Which lines run from the one containing "770x428 pixels. How" through the end of the data? Write them out exactly, with the pictures left out.

▶ [EXERCISE MATERIALS]

══════════════════════════════

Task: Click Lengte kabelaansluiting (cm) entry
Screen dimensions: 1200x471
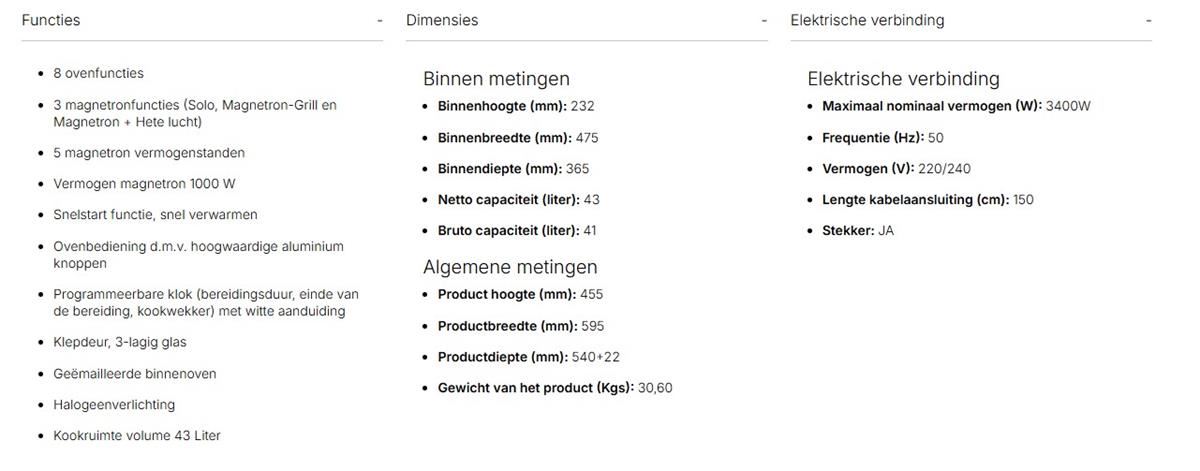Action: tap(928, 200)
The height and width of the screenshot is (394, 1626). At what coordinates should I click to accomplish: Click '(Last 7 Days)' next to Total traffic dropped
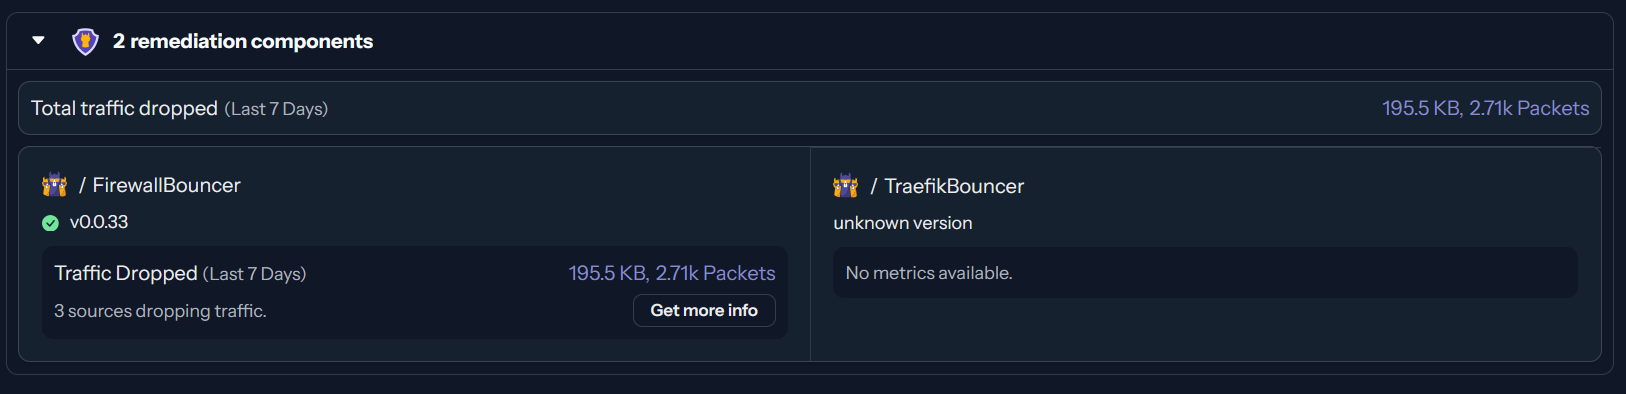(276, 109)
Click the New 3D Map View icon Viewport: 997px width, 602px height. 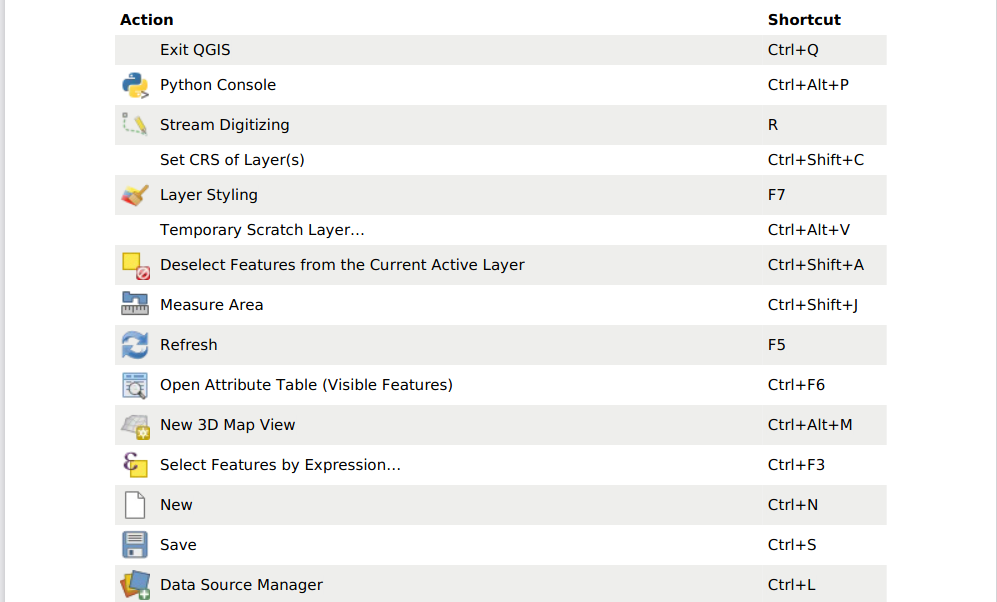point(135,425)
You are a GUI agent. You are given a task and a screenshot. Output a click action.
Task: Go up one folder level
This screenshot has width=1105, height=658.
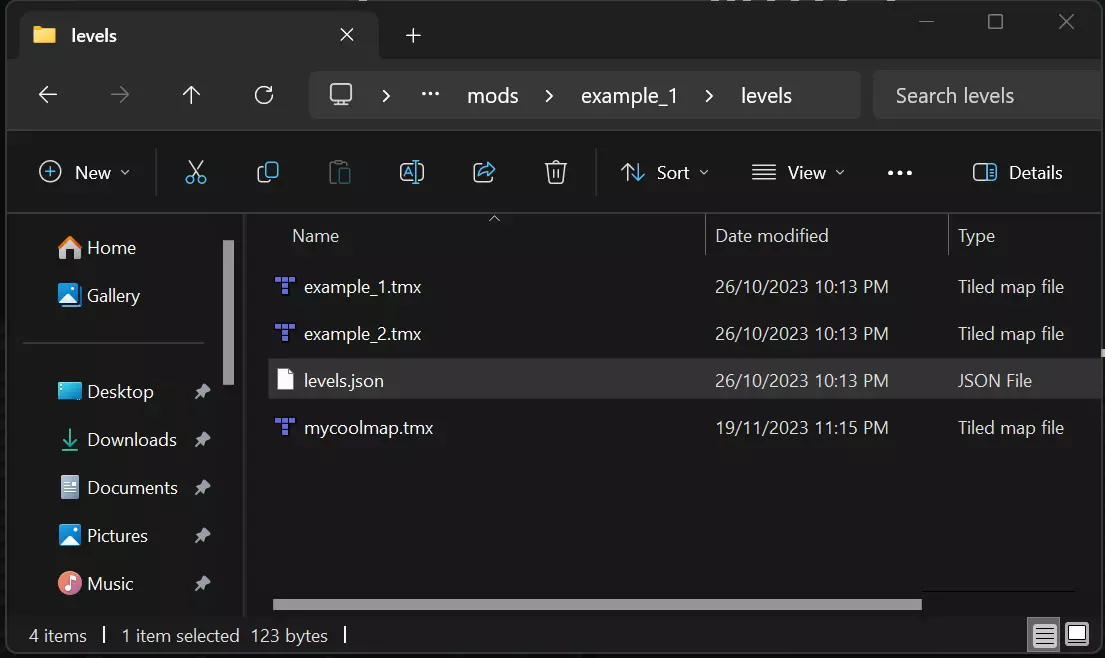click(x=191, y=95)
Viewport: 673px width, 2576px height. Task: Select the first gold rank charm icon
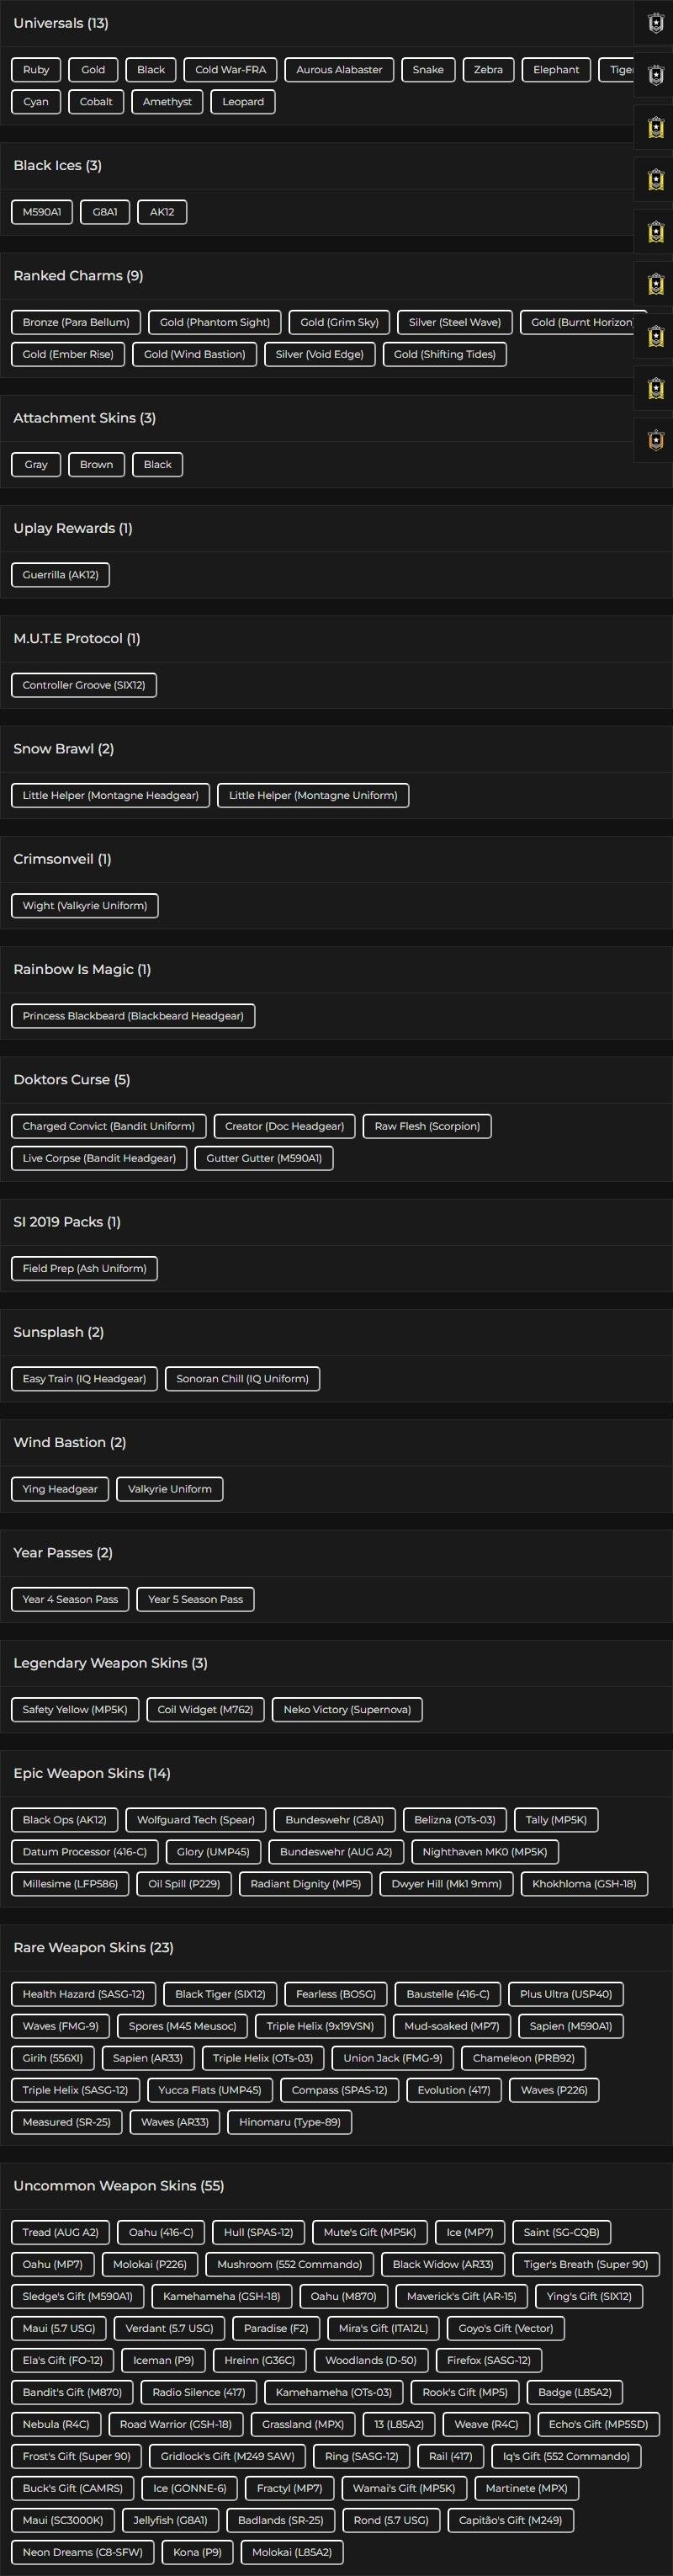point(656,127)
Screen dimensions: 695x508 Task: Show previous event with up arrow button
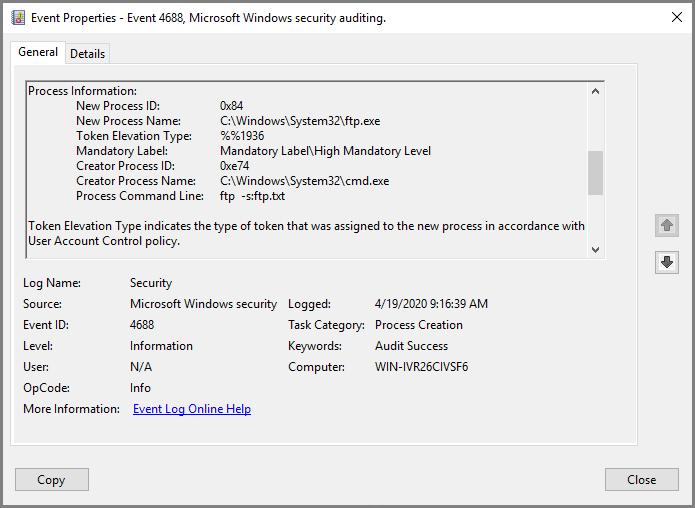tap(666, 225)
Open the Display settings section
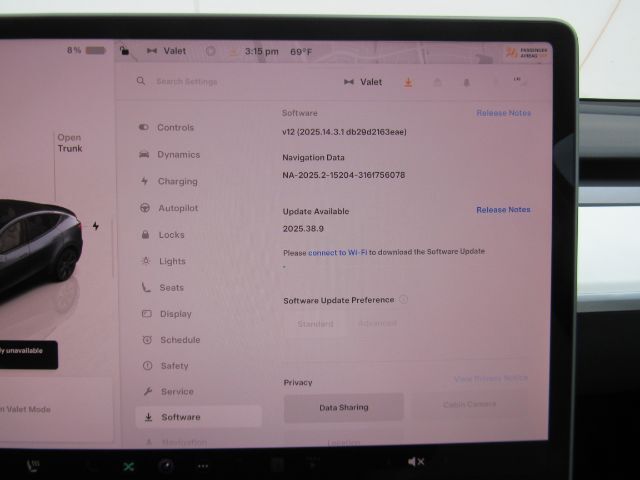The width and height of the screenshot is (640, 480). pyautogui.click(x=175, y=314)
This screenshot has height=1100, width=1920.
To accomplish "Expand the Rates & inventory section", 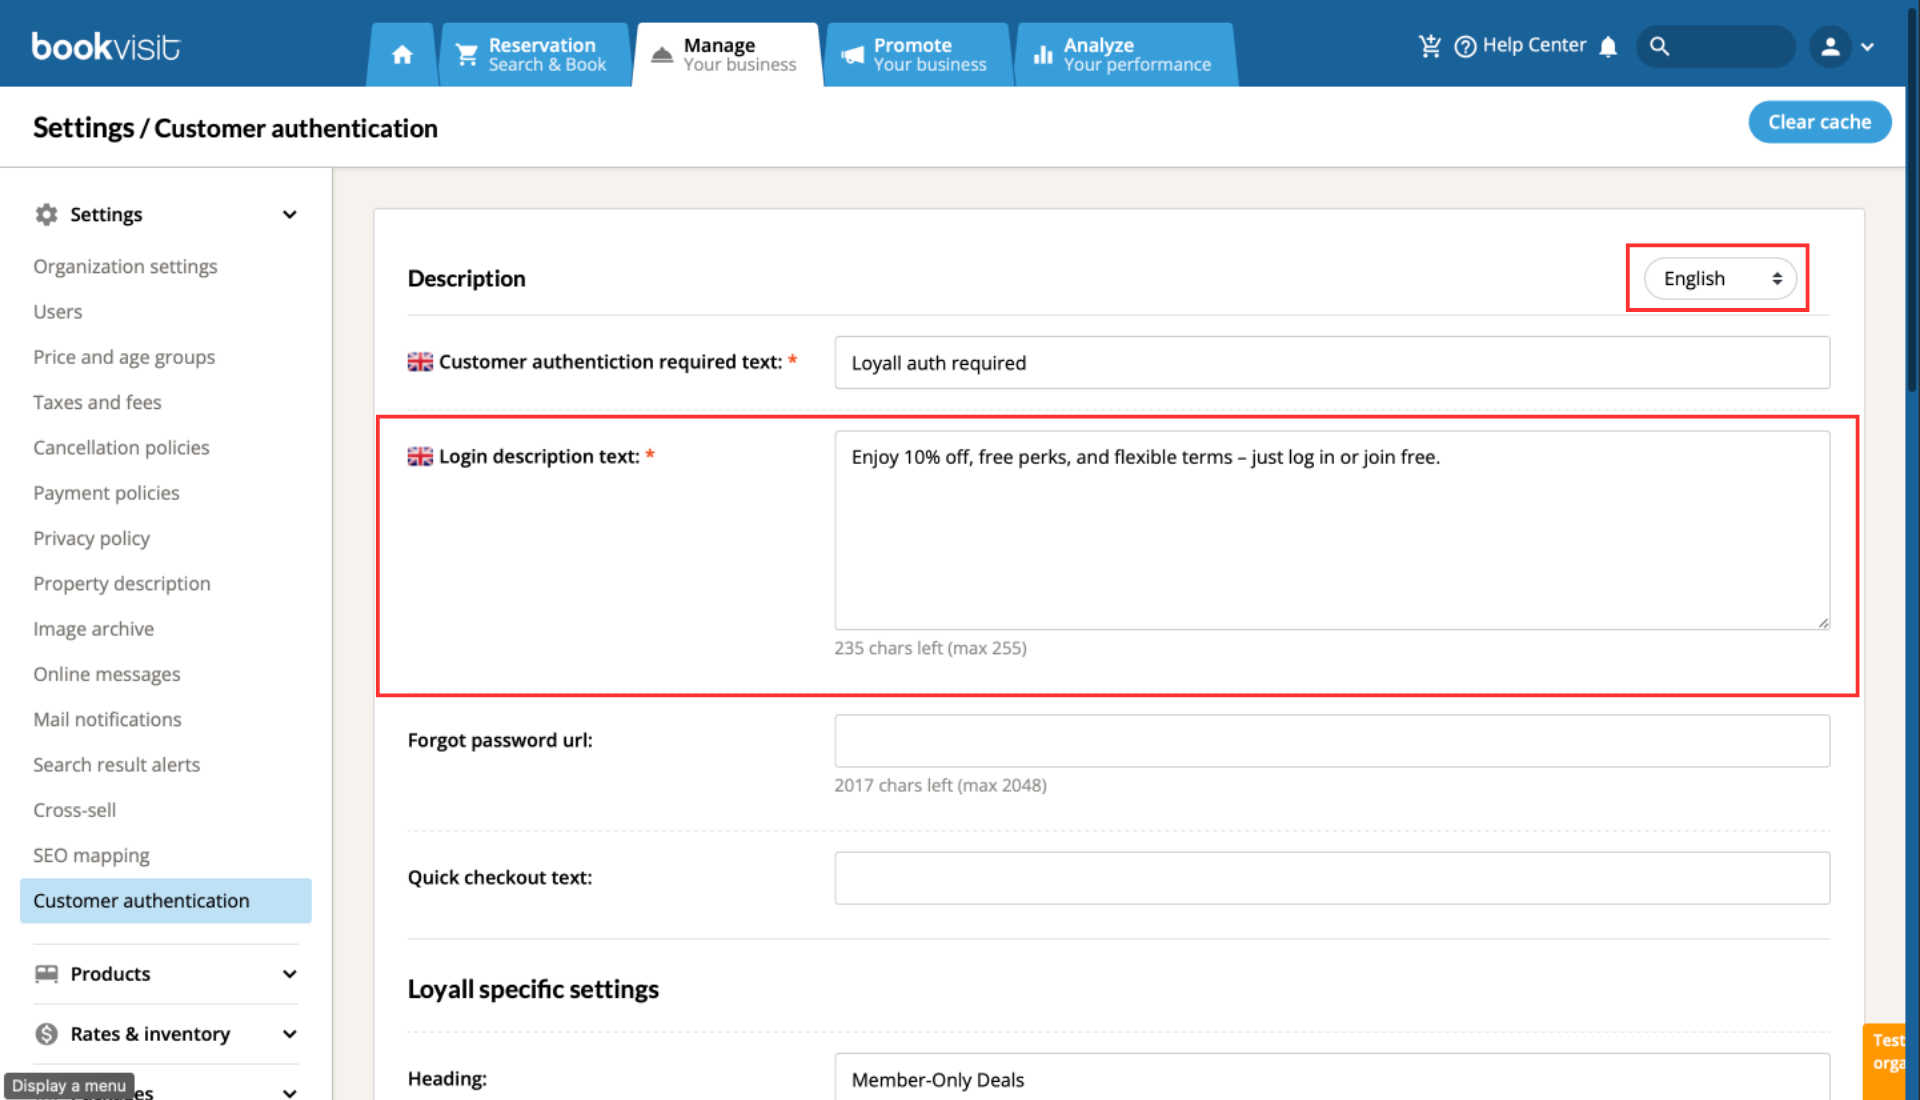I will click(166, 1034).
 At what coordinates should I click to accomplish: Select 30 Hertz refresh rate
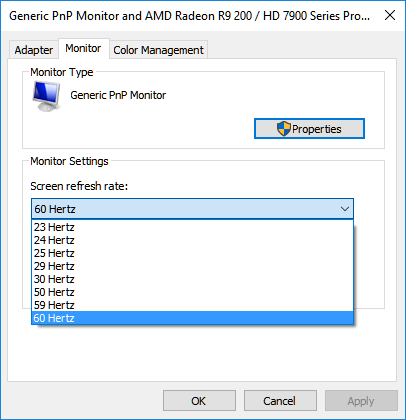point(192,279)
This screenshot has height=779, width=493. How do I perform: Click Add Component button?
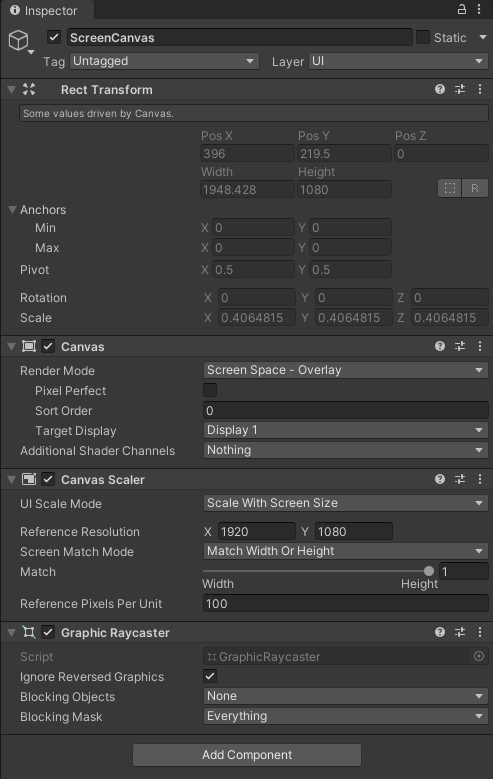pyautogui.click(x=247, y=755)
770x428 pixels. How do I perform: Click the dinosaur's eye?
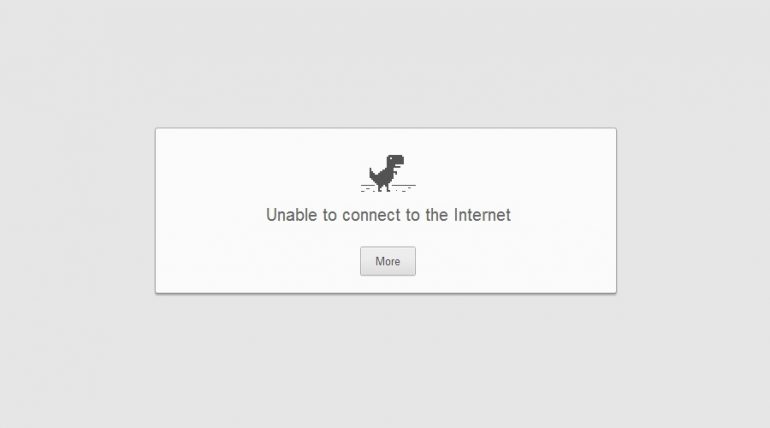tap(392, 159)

══════════════════════════════

▶ [RESULT OF THE TASK]
770x428 pixels. How do I perform: Click the dinosaur's eye?
tap(392, 159)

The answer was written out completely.